**TASK TO CARRY OUT**
Check each line of the material below for "prostředky" and copy those where it appears.

:: DATASET EXTRACT ::

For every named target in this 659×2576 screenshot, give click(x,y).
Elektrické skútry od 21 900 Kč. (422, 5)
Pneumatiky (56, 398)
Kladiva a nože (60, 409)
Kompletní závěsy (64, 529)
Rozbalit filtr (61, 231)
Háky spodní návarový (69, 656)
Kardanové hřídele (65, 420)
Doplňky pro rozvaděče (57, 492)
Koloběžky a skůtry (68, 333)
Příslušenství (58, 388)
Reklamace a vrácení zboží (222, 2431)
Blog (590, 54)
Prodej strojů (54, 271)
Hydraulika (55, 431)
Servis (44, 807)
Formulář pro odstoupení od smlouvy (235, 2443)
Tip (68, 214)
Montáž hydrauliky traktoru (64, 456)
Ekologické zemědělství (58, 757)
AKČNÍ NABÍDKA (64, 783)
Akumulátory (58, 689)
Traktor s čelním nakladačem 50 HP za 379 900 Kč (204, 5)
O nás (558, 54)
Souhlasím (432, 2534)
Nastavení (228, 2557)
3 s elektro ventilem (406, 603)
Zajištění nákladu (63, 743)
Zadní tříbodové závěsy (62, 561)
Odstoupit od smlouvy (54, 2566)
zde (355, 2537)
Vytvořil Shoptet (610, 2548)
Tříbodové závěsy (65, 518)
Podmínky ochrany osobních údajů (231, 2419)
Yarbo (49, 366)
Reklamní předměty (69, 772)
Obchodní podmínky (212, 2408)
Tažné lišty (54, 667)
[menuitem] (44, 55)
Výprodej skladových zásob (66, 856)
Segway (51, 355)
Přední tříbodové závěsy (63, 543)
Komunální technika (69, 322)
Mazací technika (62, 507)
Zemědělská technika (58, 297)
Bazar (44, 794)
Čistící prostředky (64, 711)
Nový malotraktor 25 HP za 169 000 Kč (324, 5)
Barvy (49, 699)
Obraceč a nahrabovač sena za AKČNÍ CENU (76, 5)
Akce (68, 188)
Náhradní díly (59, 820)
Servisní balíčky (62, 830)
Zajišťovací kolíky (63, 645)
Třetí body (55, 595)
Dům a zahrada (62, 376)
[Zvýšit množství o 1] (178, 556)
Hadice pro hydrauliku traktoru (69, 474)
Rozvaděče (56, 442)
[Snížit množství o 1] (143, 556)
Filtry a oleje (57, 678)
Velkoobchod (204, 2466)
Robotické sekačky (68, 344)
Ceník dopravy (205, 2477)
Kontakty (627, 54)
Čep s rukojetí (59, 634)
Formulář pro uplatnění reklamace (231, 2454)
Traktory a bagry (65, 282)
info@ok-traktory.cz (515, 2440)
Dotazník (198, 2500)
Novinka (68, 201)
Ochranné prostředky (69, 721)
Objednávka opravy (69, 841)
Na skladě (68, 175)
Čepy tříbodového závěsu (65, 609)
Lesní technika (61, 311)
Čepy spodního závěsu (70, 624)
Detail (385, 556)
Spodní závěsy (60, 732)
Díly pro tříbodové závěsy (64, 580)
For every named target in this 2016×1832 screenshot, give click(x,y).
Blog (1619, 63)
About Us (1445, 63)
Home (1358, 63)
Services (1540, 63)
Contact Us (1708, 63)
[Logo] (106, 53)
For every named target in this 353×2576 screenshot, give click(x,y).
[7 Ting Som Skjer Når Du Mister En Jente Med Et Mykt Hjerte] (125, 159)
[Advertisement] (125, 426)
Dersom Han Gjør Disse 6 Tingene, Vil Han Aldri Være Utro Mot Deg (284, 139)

:::

**YOUR RESPONSE**
Čistící prostředky (64, 711)
Ochranné prostředky (69, 721)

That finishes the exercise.